■ Exercise objective ■
Could you repeat the records below word for word, starting with the line that contains "At what (x,y)" and going on through the line that contains "Looking at the", but leaving the pictures out?

■ Data shown ■
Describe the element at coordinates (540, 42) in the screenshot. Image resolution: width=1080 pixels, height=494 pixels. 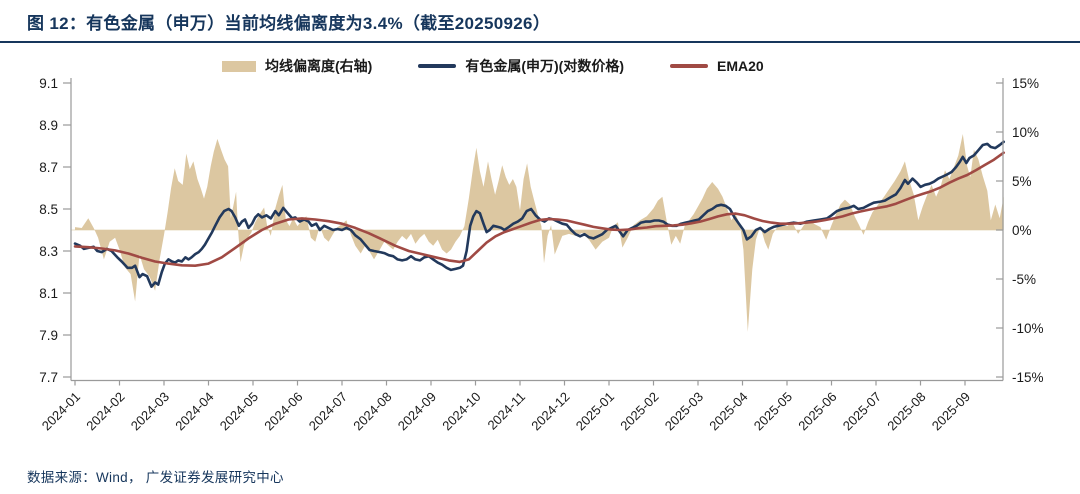
I see `title-divider` at that location.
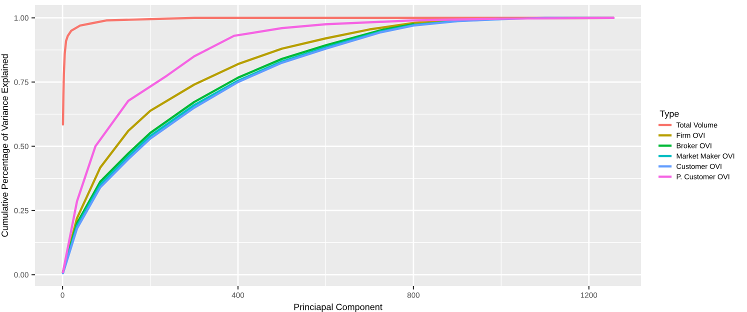 This screenshot has height=312, width=747. I want to click on legend-title: Type, so click(670, 114).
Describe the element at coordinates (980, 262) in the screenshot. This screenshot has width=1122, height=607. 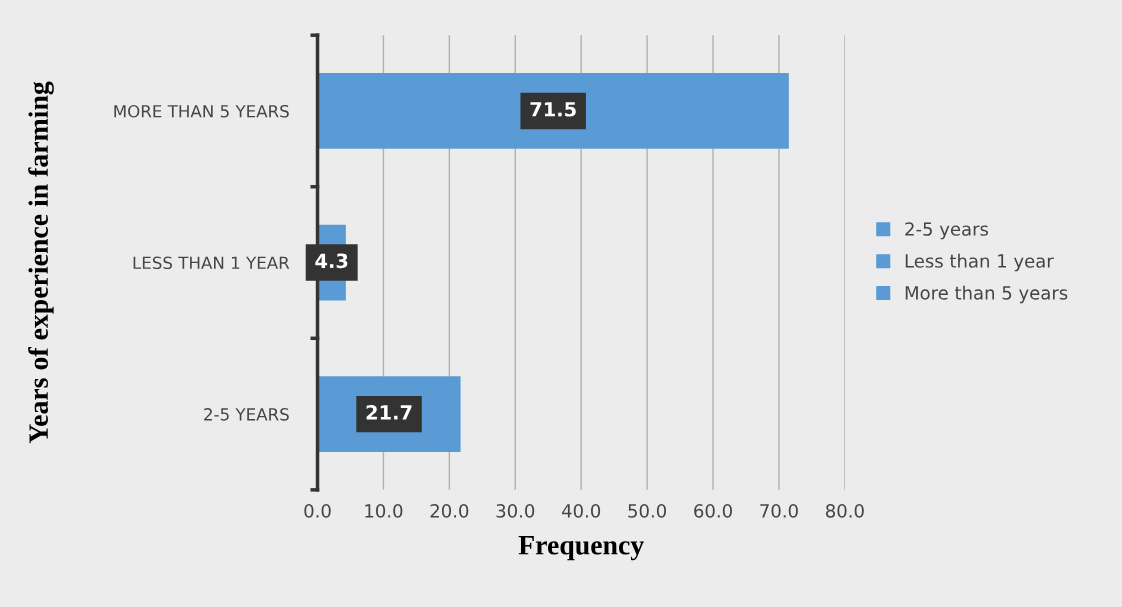
I see `legend-label: Less than 1 year` at that location.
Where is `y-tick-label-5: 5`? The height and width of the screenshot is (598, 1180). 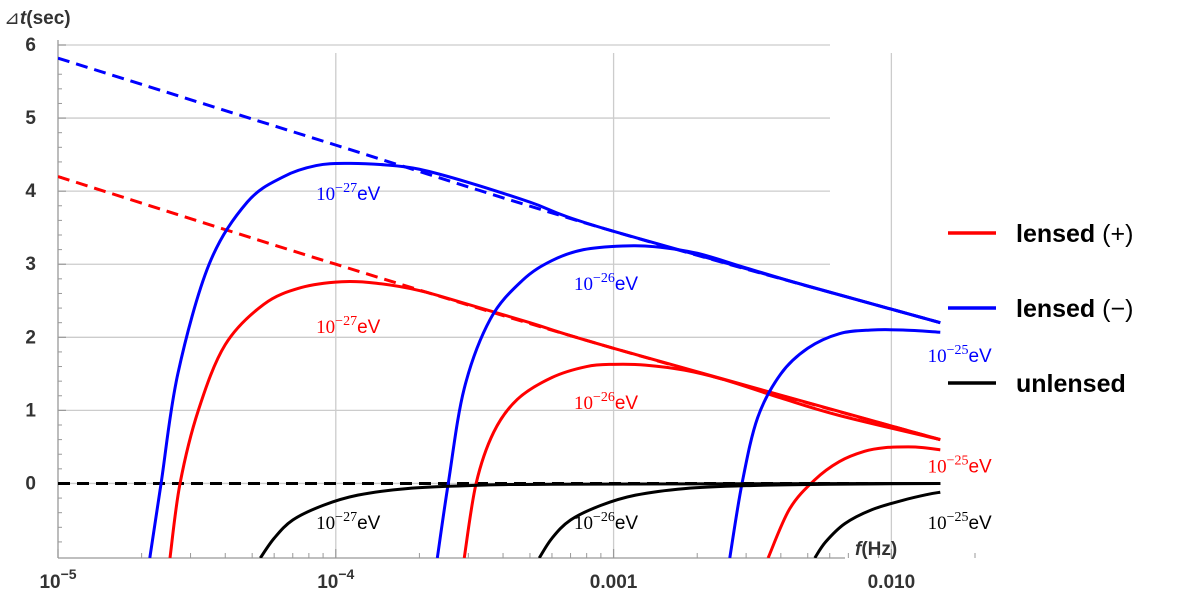 y-tick-label-5: 5 is located at coordinates (30, 118).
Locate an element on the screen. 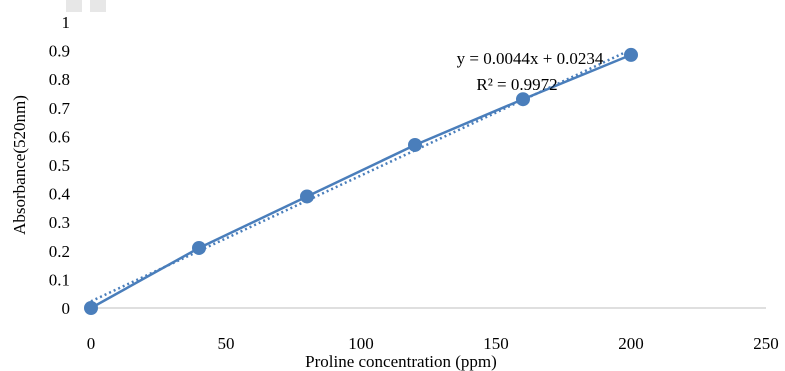  x-tick-label: 0 is located at coordinates (92, 344).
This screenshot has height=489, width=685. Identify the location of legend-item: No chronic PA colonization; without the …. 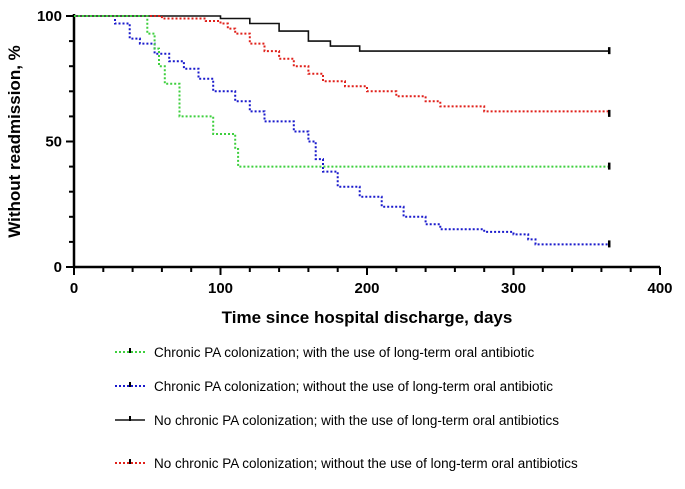
(346, 464).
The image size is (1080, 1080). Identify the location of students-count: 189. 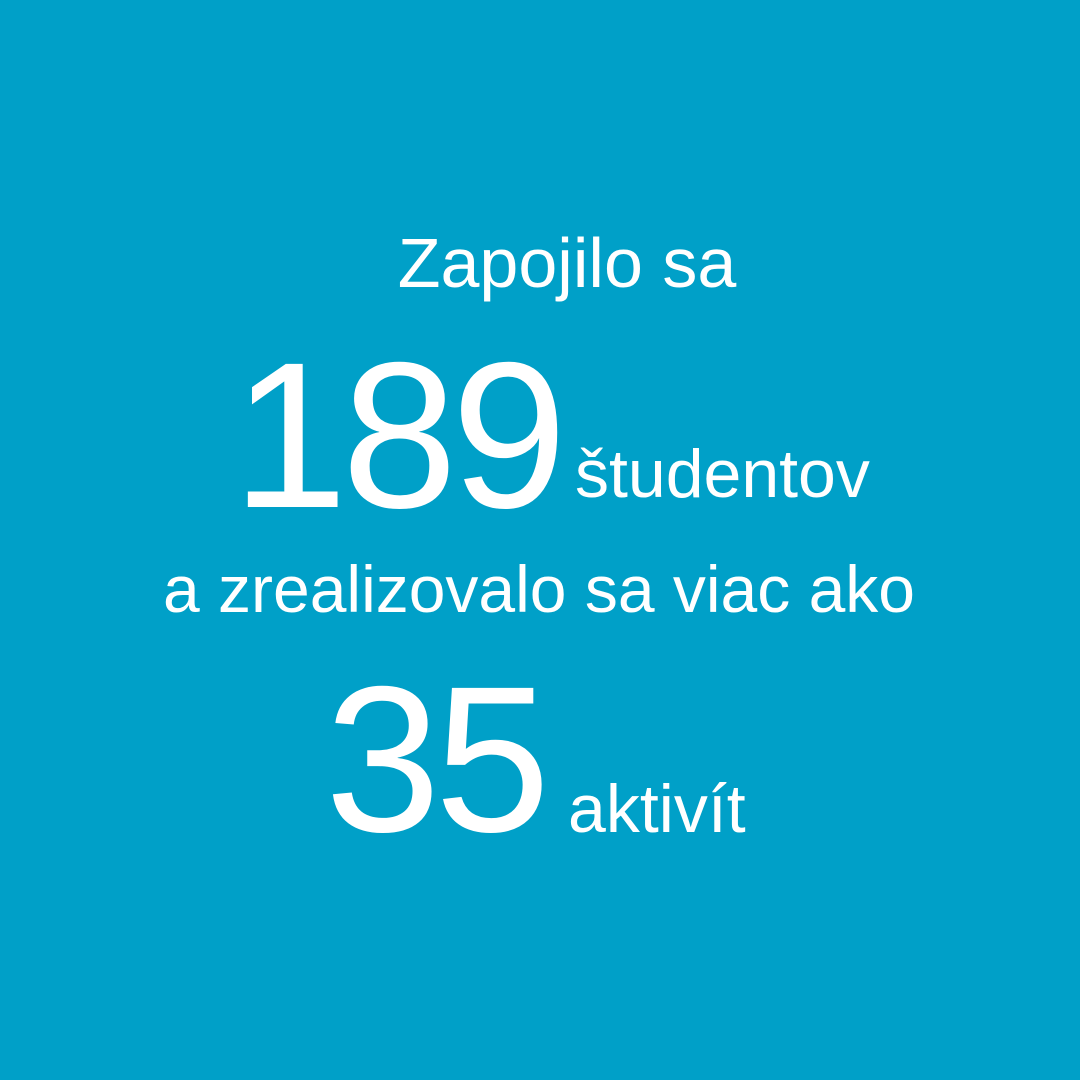
(400, 436).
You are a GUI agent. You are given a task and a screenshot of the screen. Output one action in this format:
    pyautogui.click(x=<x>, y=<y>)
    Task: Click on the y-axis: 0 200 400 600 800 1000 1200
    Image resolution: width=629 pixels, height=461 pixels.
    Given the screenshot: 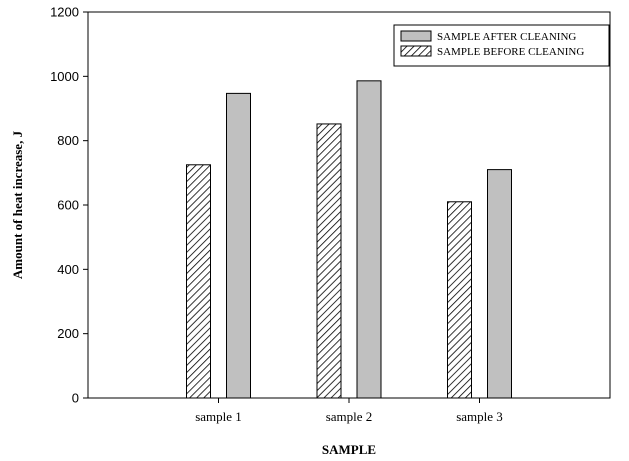 What is the action you would take?
    pyautogui.click(x=69, y=206)
    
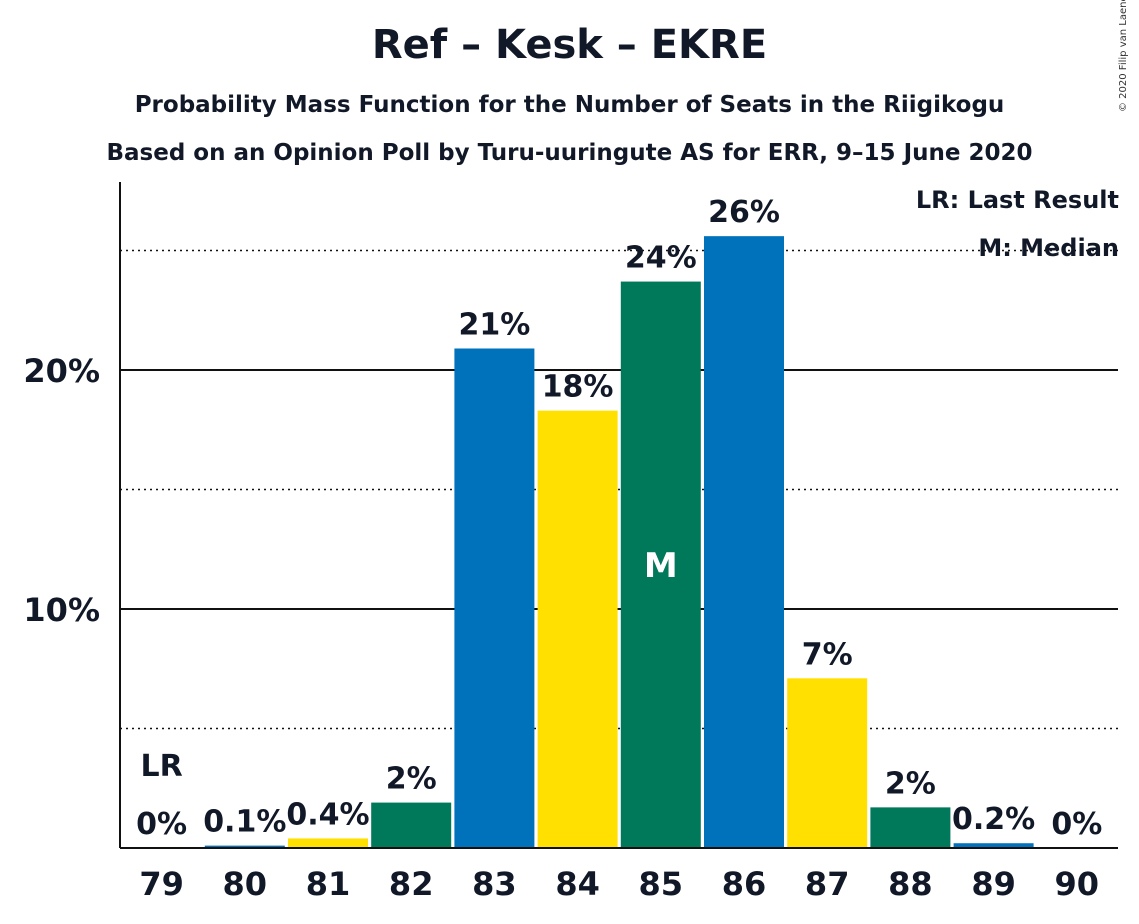 This screenshot has height=924, width=1139. Describe the element at coordinates (328, 814) in the screenshot. I see `bar-value-label: 0.4%` at that location.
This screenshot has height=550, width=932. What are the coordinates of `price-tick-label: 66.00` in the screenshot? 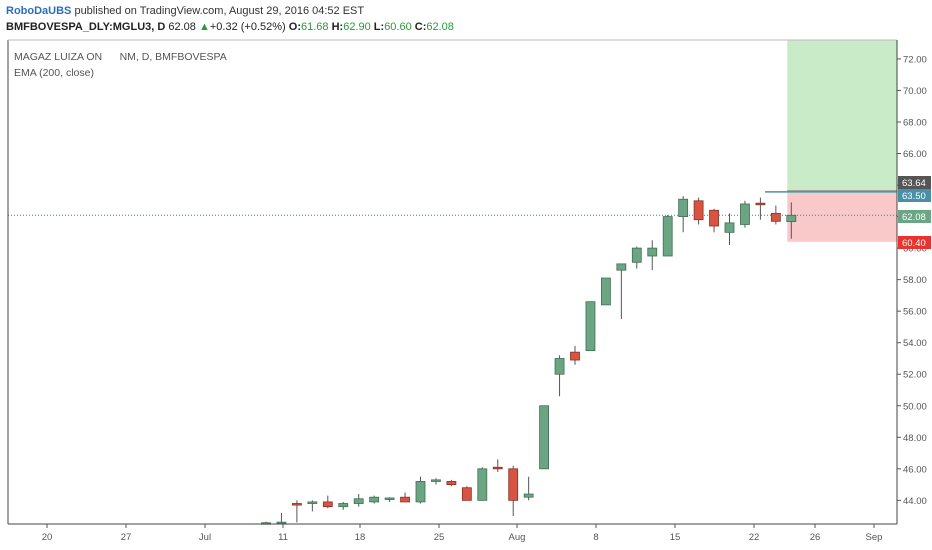 It's located at (915, 154).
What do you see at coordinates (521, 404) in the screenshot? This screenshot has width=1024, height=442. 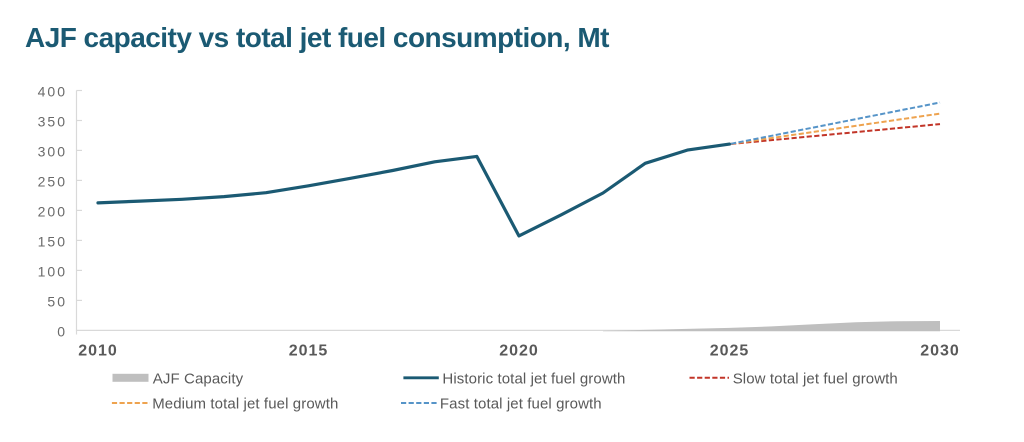 I see `svg-text: Fast total jet fuel growth` at bounding box center [521, 404].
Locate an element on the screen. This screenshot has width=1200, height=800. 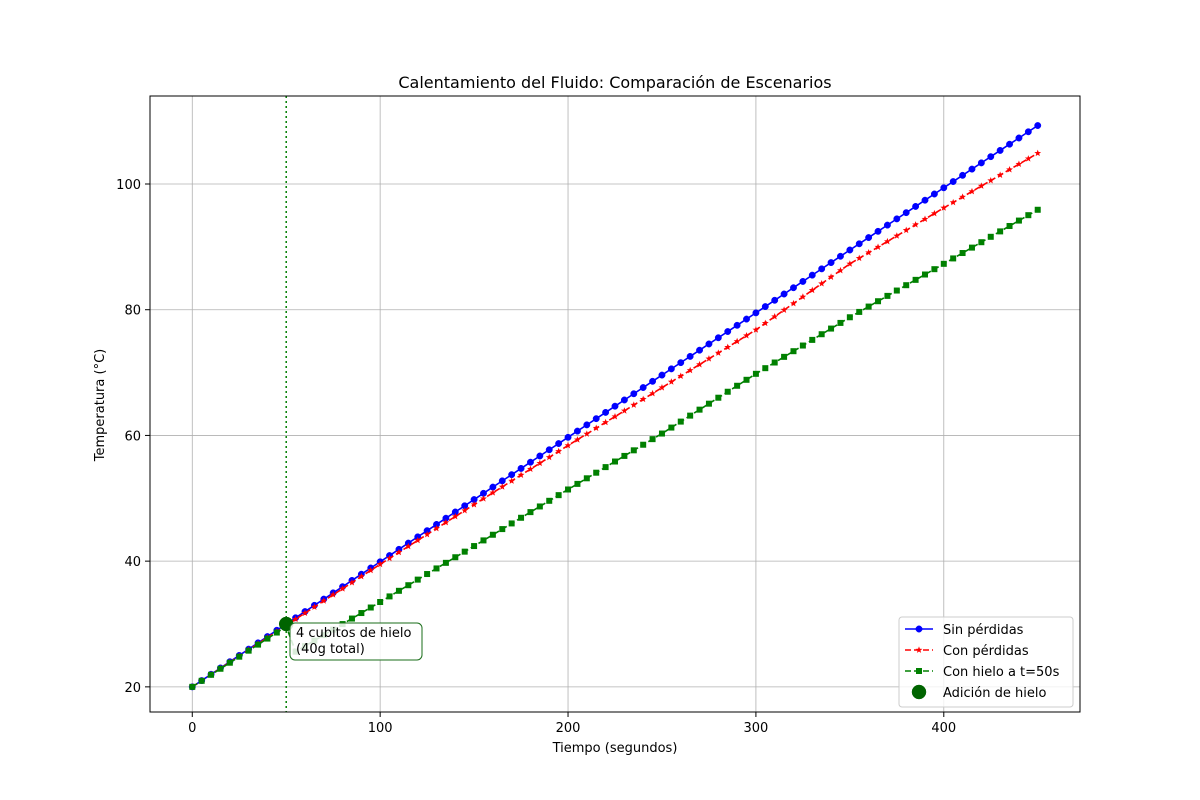
y-tick-label: 100 is located at coordinates (128, 186).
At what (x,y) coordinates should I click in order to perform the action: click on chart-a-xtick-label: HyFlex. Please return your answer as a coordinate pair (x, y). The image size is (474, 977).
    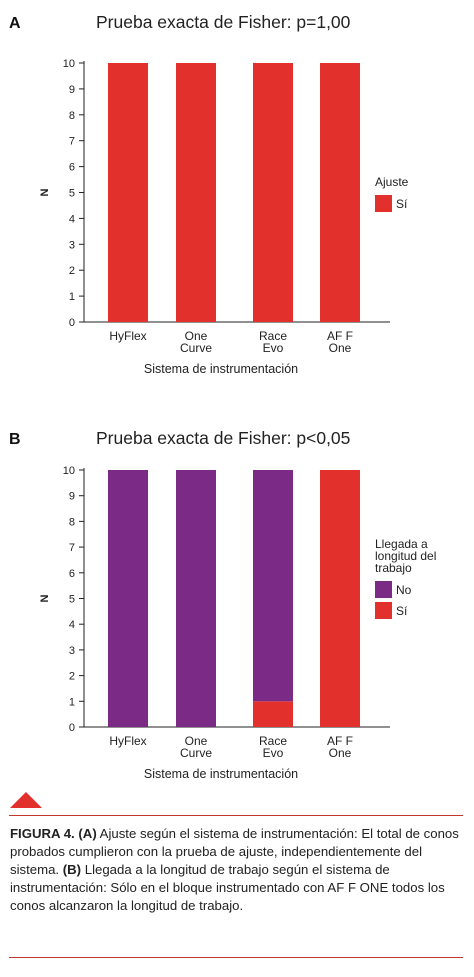
    Looking at the image, I should click on (128, 336).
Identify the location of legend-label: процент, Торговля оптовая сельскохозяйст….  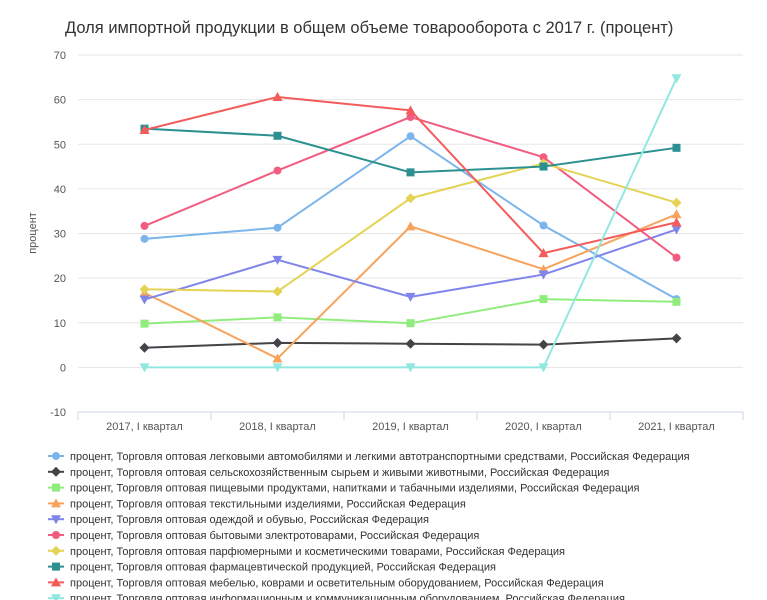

■ Exercise solution ■
At what (x,y) coordinates should I click in order to perform the action: click on chart-a-xtick-label: HyFlex. Please return your answer as a coordinate pair (x, y). The image size is (474, 977).
    Looking at the image, I should click on (128, 336).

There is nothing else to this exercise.